Eryn Jean Norvill n'est pas étranger à prendre position. Tout au long de sa carrière sur scène, elle a plaidé pour les droits des acteurs, en particulier les femmes, et a abordé ses rôles avec une profondeur qui lui a valu des éloges critiques. Maintenant, alors qu'elle entreprend son premier grand projet télévisé, elle plaide même pour une femme morte, bien que fictive.
«Jouer à une victime d'une femme est quelque chose dont j'ai eu beaucoup de questions», dit Norvill, 40 ans Le Douze: Cape Tueur de rochela troisième saison du Série dramatique criminelle. «J'avais toutes les questions. Est-ce nuancé? Est-ce intelligent? Est-ce que ça dit les choses que nous voulons qu'elle dise sur la victimisation dans le monde en ce moment?»
Dans Les douzeNorvill joue Amanda Taylor, un professeur d'anglais devenu auteur de crime en herbe qui est assassiné lors de la recherche d'un livre sur l'homicide présumé de deux jeunes femmes en 1968. L'acteur né à Sydney était déterminé à obtenir la bonne partie, notamment en posant des questions difficiles à la réalisatrice Madeleine Gottlieb et à l'écrivain Sarah L. Walker.
«Madeleine et Sarah ont eu toutes les réponses pour moi et m'ont été ouverte à avoir de grandes opinions sur ce dont j'avais besoin du rôle pour jouer une femme qui est tuée», explique Norvill. «Jouer à Amanda m'a donné l'occasion d'activer son agence à chaque étape. C'est une femme incroyablement forte, mais apprendre qu'une femme forte peut également être une victime est très confrontée.»
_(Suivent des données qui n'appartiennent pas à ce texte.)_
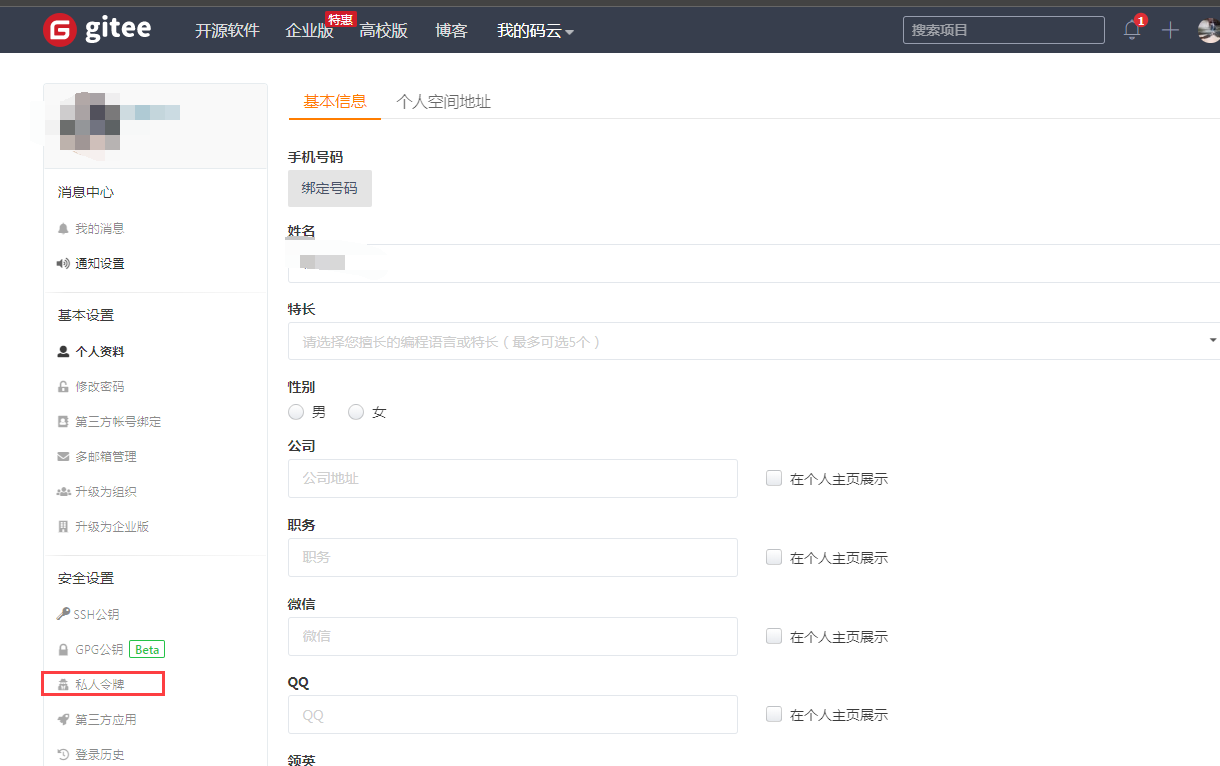Click the SSH公钥 key icon
This screenshot has width=1220, height=766.
pyautogui.click(x=63, y=614)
Une autre carte de dessin pour Norvill est ses co-stars, qui incluent Danielle Cormack et le chef de série Sam Neill. Norvill dit que Neill était une excellente compagnie sur le tournage de quatre mois à Perth, le débriefage des paires sur les déjeuners de hamburgers et les promenades à la plage. «J'étais reconnaissante de faire frapper Sam à ma porte et de me demander de manger et de m'enregistrer pendant le tournage», dit-elle. «C'est une personne très généreuse. Ce fut un vrai point culminant de traîner avec lui et d'entendre parler de sa vie.»
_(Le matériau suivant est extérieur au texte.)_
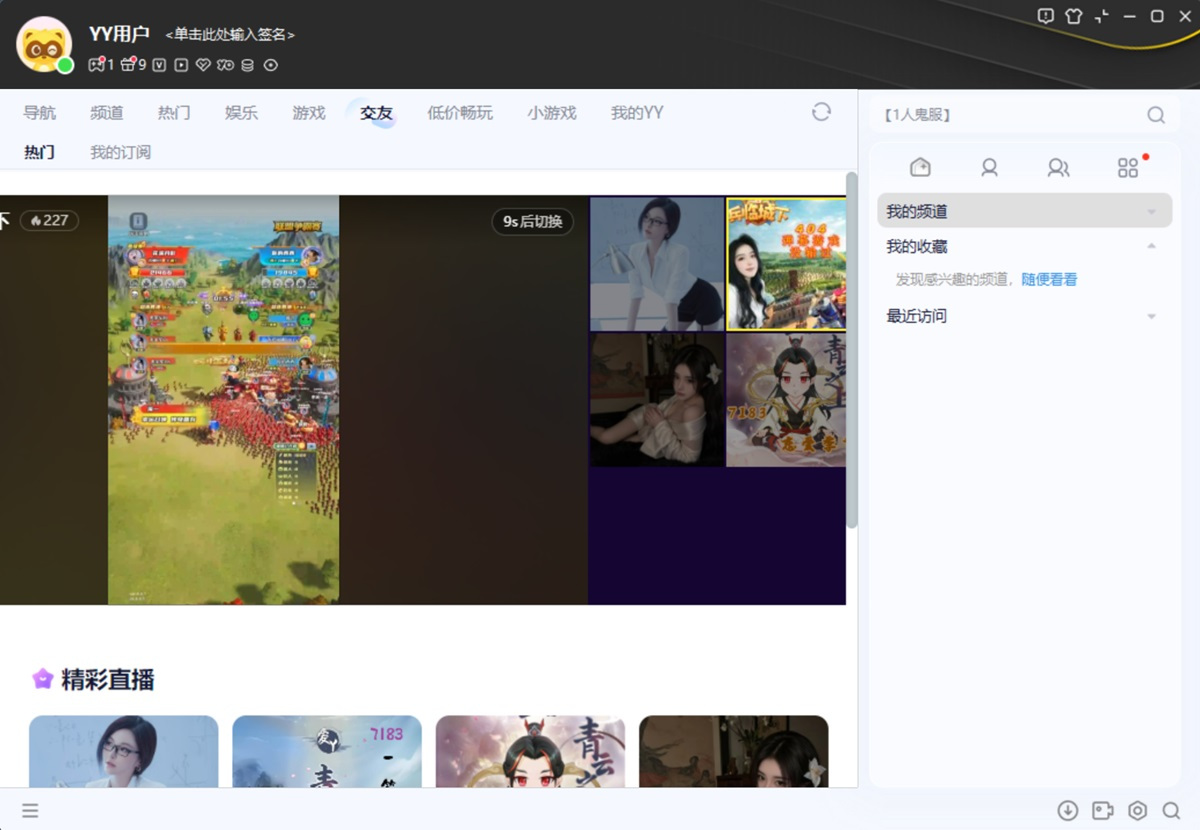The image size is (1200, 830).
Task: Open the friends contact icon in sidebar
Action: [x=989, y=168]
Norvill s'est lié sur le tournage des douze avec le lead de la série Sam Neill. «C'est une personne très généreuse.»Crédit: John Tsiavis / Binge
La commutation de médiums dans la quarantaine est un thème émergent pour les acteurs; Neill, par exemple, a fait ses débuts dans le cinéma. Norvill dit qu'elle savoure sa pause de la scène – «J'ai adoré entrer dans un nouveau milieu à mi-carrière» – tout en reconnaissant qu'il la rappellera inévitablement à un moment donné. Avant Les douze, Norvill n'avait eu que quelques petites pièces de télévision, y compris dans À la maison (2010), Préparurs (2021) et Ça va, je vais bien (2022).
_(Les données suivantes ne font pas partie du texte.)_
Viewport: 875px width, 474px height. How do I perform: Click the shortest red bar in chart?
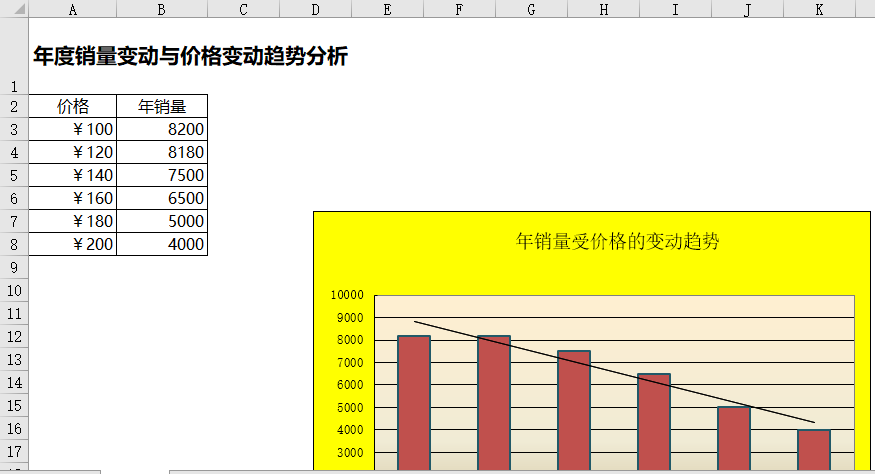(x=814, y=450)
Le passage à la télévision se révèle thérapeutique pour Norvill, dont la carrière théâtrale a parfois été consommée par ce qui s'est passé hors de scène qu'à ce sujet. En 2017, elle est devenue à contrecœur un nom familier lorsqu'elle a déposé une plainte privée au sujet de l'acteur Geoffrey Rush à la Sydney Theatre Company, alléguant qu'il se comportait de manière inappropriée lors d'une production de 2015 de la production de 2015 de Roi Lear. Détails de la plainte, que Rush a nié, a divulgué à Sydney Télégraphe quotidien journal. Il a poursuivi le journal pour diffamation et a reçu 2,87 millions de dollars de dommages-intérêts (Norvill a été assigné à témoigner pour témoigner au procès).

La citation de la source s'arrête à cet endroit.